In nature, you find aquarium plants in very diverse habitats. The absolute specialists, such as Vallisneria, Cabomba, and Egeria, have adapted to living in water permanently These plants absorb nutrients from the substrate and the water. However, a large proportion of aquarium plants are marsh plants, which grow periodically above and below water.
In these cases, the nutrients are absorbed almost exclusively via the roots in dry periods. Echinodorus, Cryptocorynes, and many stem plants, like Hygrophila and Ludwigia, belong to this group. Therefore, when caring for plants in an aquarium, nutrient absorption should always occur in the substrate, via the roots, and in the water, via the leaves.
Everything is important
Plants require a wide variety of essential nutrients, also known as macronutrient elements. In addition to the four basic elements: carbon, hydrogen, oxygen, and nitrogen, the other elements of phosphorus, potassium, sulphur, calcium, and magnesium are also very important or essential. Although only minute amounts are required, for some plant genera or species, balanced nutrition is impossible without these elements.

Dataset excerpt:

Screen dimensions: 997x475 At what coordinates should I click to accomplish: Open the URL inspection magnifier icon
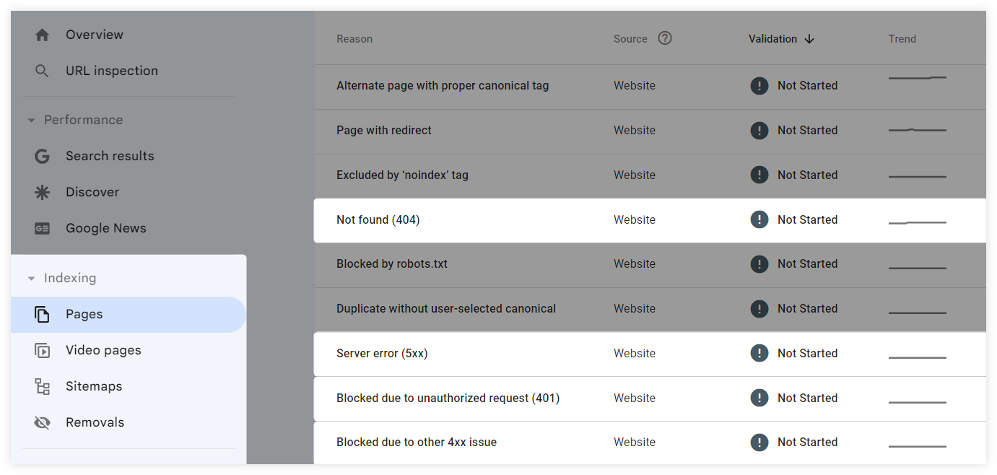[x=42, y=70]
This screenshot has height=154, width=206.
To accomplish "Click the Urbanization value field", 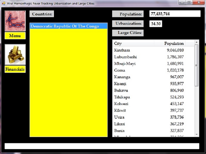I will (x=156, y=24).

Prompt:
Copy the aquarium plant text starting with "In these cases, the" and going on through "without these elements.", substituting "root system" for "roots".

Solved problem:
In these cases, the nutrients are absorbed almost exclusively via the root system in dry periods. Echinodorus, Cryptocorynes, and many stem plants, like Hygrophila and Ludwigia, belong to this group. Therefore, when caring for plants in an aquarium, nutrient absorption should always occur in the substrate, via the root system, and in the water, via the leaves.
Everything is important
Plants require a wide variety of essential nutrients, also known as macronutrient elements. In addition to the four basic elements: carbon, hydrogen, oxygen, and nitrogen, the other elements of phosphorus, potassium, sulphur, calcium, and magnesium are also very important or essential. Although only minute amounts are required, for some plant genera or species, balanced nutrition is impossible without these elements.